Rewrite the stretch of the listing from the line containing "This screenshot has width=974, height=853." through the end of the listing, swapping "radio button" for "option button" and keeping everything else the same.

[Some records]
▼

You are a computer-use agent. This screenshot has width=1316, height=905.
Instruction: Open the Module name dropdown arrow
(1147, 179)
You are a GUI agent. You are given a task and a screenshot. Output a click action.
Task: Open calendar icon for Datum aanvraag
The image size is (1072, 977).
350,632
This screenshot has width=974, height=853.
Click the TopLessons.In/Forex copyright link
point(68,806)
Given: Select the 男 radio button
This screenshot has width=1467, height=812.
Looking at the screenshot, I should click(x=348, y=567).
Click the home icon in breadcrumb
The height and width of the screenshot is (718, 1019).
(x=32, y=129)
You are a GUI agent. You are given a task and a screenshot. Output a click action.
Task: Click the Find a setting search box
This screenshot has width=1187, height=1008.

▲

IN RESPONSE:
This screenshot has width=974, height=853.
Click the TopLessons.In/Forex copyright link
point(68,806)
Given: Select the 男 option button
This screenshot has width=1467, height=812.
Looking at the screenshot, I should click(x=348, y=567).
Click the home icon in breadcrumb
The height and width of the screenshot is (718, 1019).
(x=32, y=129)
You are a GUI agent. You are given a task and a screenshot. Output a click action.
Task: Click the Find a setting search box
This screenshot has width=1187, height=1008.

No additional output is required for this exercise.